3. Proximal osteotomy with distal soft tissue release.

4. First metatarsophalangeal joint fusion.

5. Implant resection arthroplasty.



Commentary: When one suspects hypermobile first ray, thought should be given toward providing an increased stability to the first tarsal-metatarsal joint. Unfortunately, it is often times difficult to assess the term "hypermobile." Some authors have advocated the presence of a IPK beneath the second metatarsal as evidence of such hypermobility. Others have advocated merely assessing the saggital dorsi and plantar motion of the first metatarsal to determine if there appears to be "too floppy" of a medial ray. The definition remains elusive.
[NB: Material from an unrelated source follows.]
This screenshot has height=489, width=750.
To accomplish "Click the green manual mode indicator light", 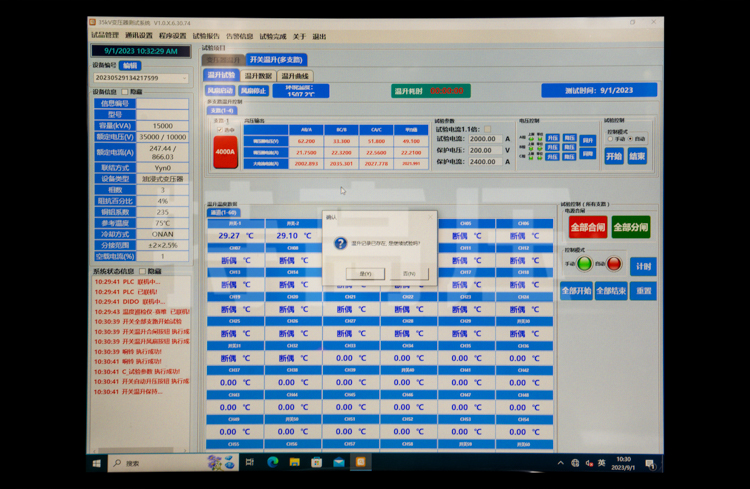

The deformity is clearly beyond what one would normally attempt with a Chevron due to the fact that the amount of correction required in order to correct the hallux valgus deformity may shift the distal osteotomy so far lateral, that there may be difficulty with it healing. A proximal osteotomy with distal soft tissue release is a reasonable procedure, provided that the first tarsal-metatarsal joint is not too unstable. The arthrodesis of the first metatarsophalangeal joint is an option, however, if there is increased mobility at the first metatarsocuneiform joint this will result in further instability and stress to be placed upon this joint. Shown in figure 8 is the appearance of an articular facet proximally, which if present precludes any distal osteotomies or pure soft tissue releases as a way to reduce the intermetatarsal angle. When this is present, a proximal osteotomy or arthrodesis of the first tarsal-metatarsal joint must be considered.